Lords reject urgent demands for help as rising fuel prices still threaten industry
By NEIL RIDDELL
SHETLAND fishing industry chief Hansen Black said he was “unsurprised” that a House of Lords report this week has rejected the idea of helping fishermen with the cost of fuel prices.
The report, from the Lords sub-committee for environment and agriculture chaired by Lord Sewel, is a mid-term review of European fishing subsidies. Speaking after its publication on Monday, Lord Sewel said subsidising fuel prices at a time when there was over-capacity in Europe was “completely wrong” and that exits from the fishing fleet should be left to the free market.

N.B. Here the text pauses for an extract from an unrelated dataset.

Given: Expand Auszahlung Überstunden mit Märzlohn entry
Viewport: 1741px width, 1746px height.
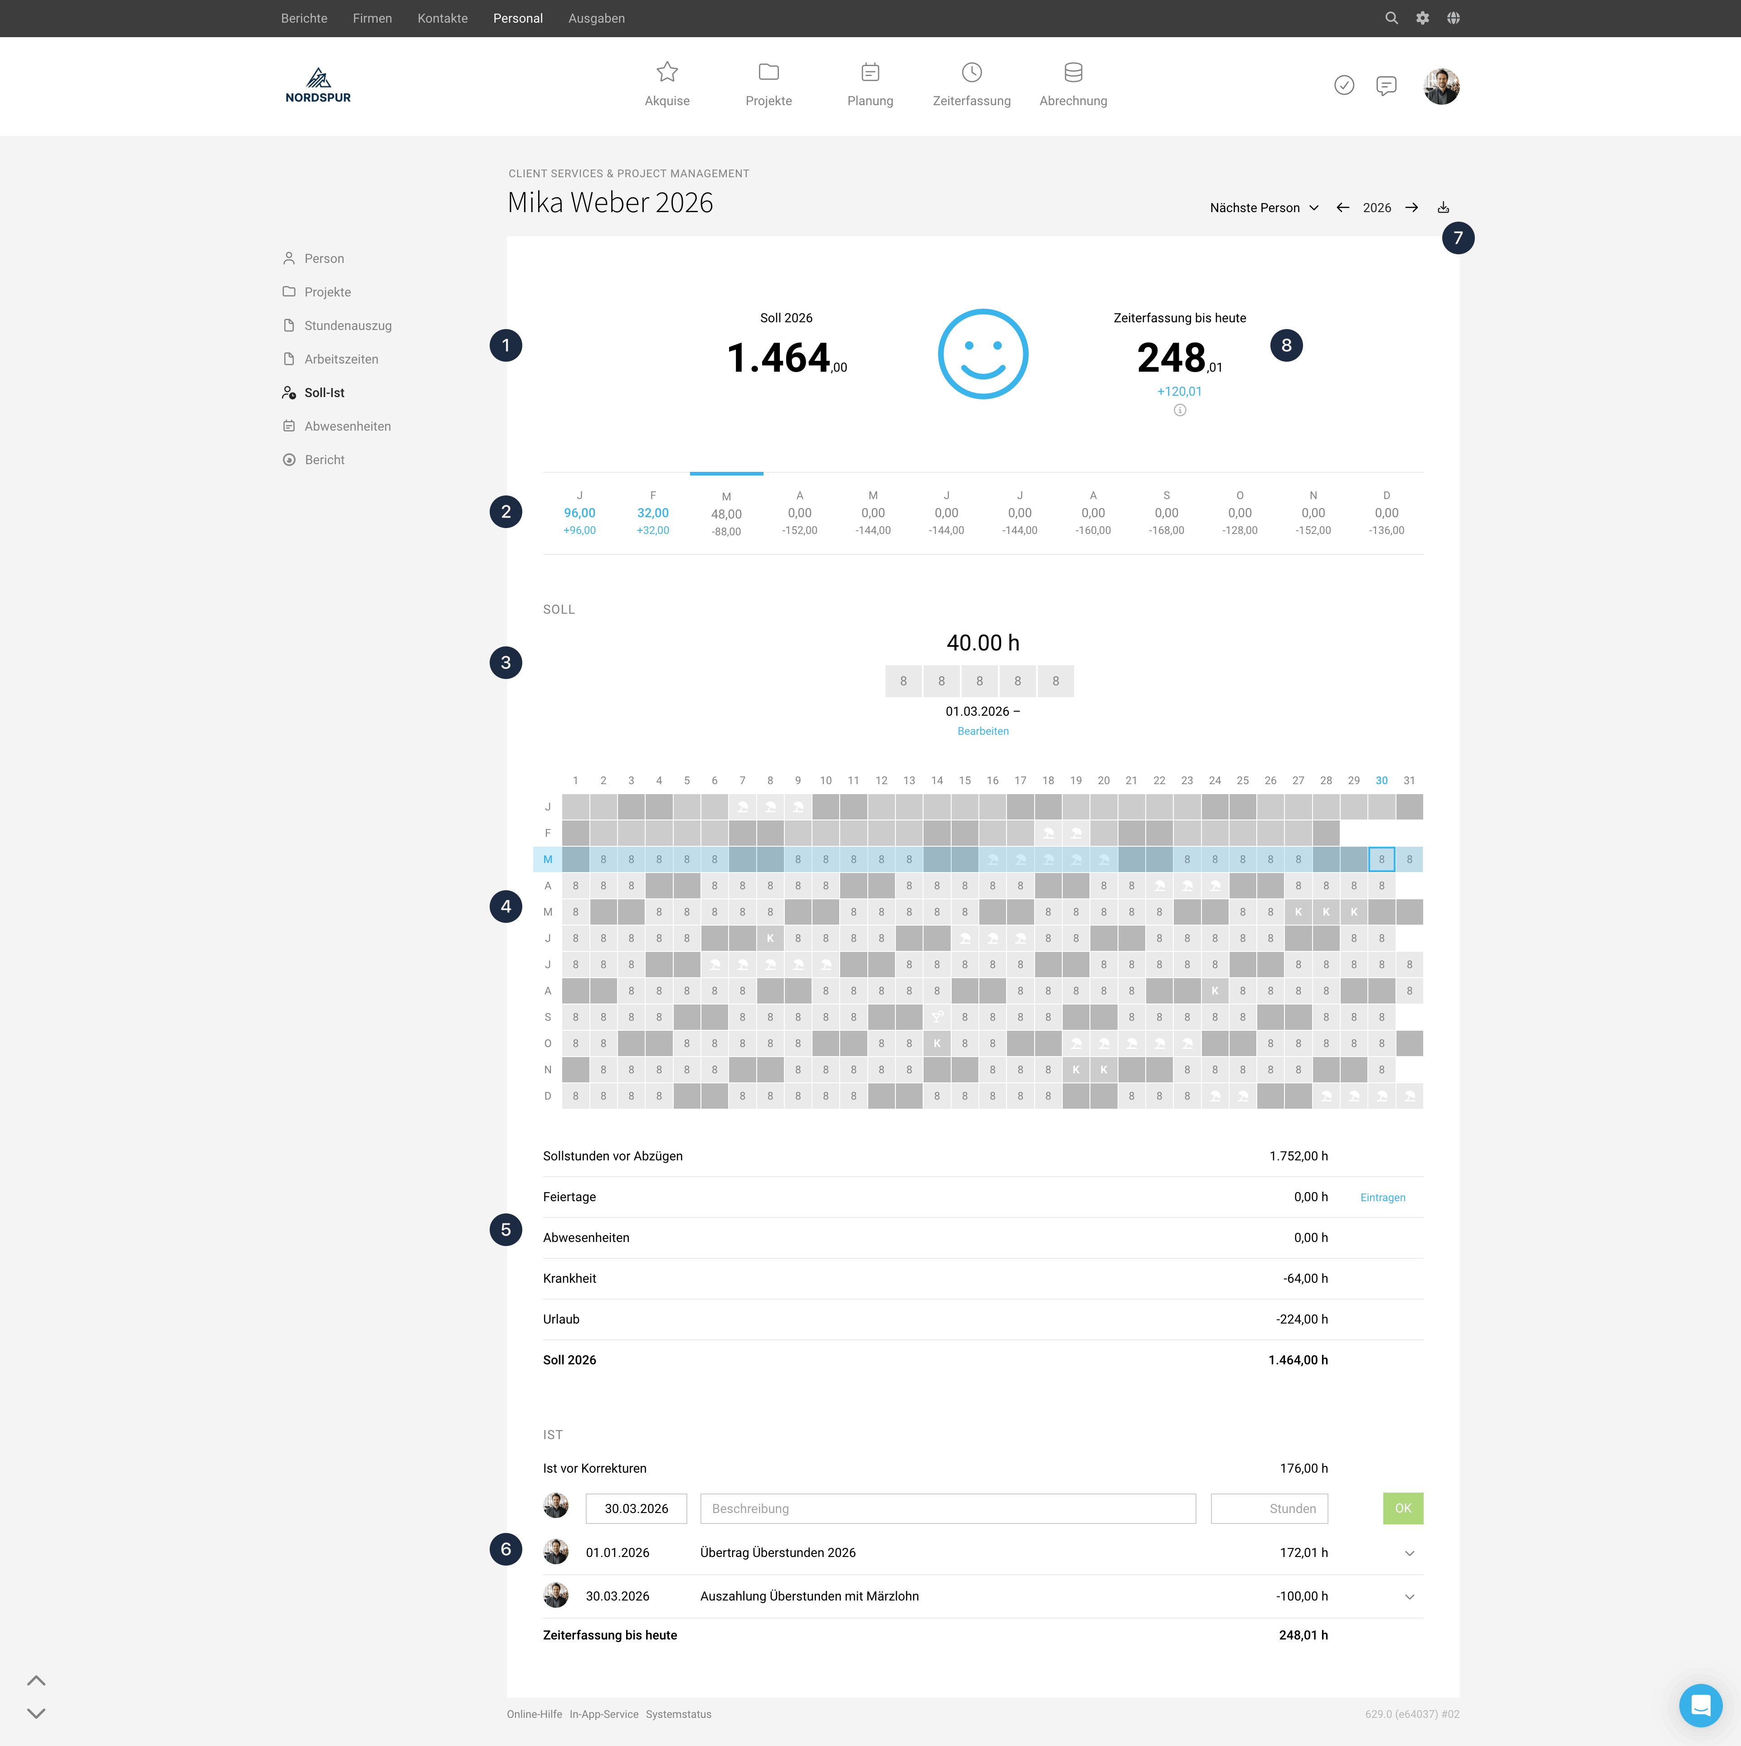Looking at the screenshot, I should pos(1409,1597).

He said the last reform of the common fisheries policy (CFP) six years ago, handing responsibility for a reduction in the size of fleets back to member states, had failed and that the size of the fleet was unsustainable due to the reluctance of some countries to make reductions, though he added this was not the case in Scotland where he feels the balance is about right.
Mr Black, chief executive of the Shetland Fishermen’s Association, said there was very little new in the report and that comments on fuel subsidies were of no surprise.
“It’s quite clearly been the government line, that a fuel subsidy to reduce the cost of fuel is simply not an option that they’re willing to consider,” he said.
The report states that the “dismal” reputation of the CFP is warranted because compliance is poor and enforcement of the rules is not even-handed, while the intricate regulatory regime has not succeeded in protecting fish stocks and management of fisheries is suffering from over-centralisation.
The report recommends fundamental reform of the CFP and the creation of regional committees and voluntary conservation schemes, with the EU itself responsible only for setting strategic objectives.
It calls for consistent punishment for fishermen operating in different member states, with penalties imposed via a points system which could eventually lead to permanent suspension of fishing rights, and the introduction of rights-based management within individual states.
Mr Black said he agreed with some of the measures recommended in the report, many of which have been identified as necessary for a number of years, and that there were already “moves afoot” to address some of the concerns.
“We have the tightest control regime here in Scotland and, in terms of our competitors, they are fishing under a different set of rules in a lot of ways to us,” he said. “The Commission have actually set up a control agency with the very job [of] ensuring a level playing field across the whole of the EU in terms of enforcement and compliance. They’re about to get underway for real very shortly … the whole idea is to make sure that our competitors in Denmark, France and Spain are all working to the same interpretation of the rules.”
Mr Black said the Commission had also made clear it would not be putting in place measures to reduce the cost of fuel for fishermen and that funds designed to encourage further decommissioning would be of little use in Shetland, where the previous two decommissioning schemes have seen the whitefish fleet reduced from 35 boats to 20.
He said: “What they are putting money towards is for fleet restructuring, either decommissioning or partial decommissioning of fleets. That’s something we, from a Shetland point of view, would be concerned about. I’d be concerned to see any fewer boats than at present.”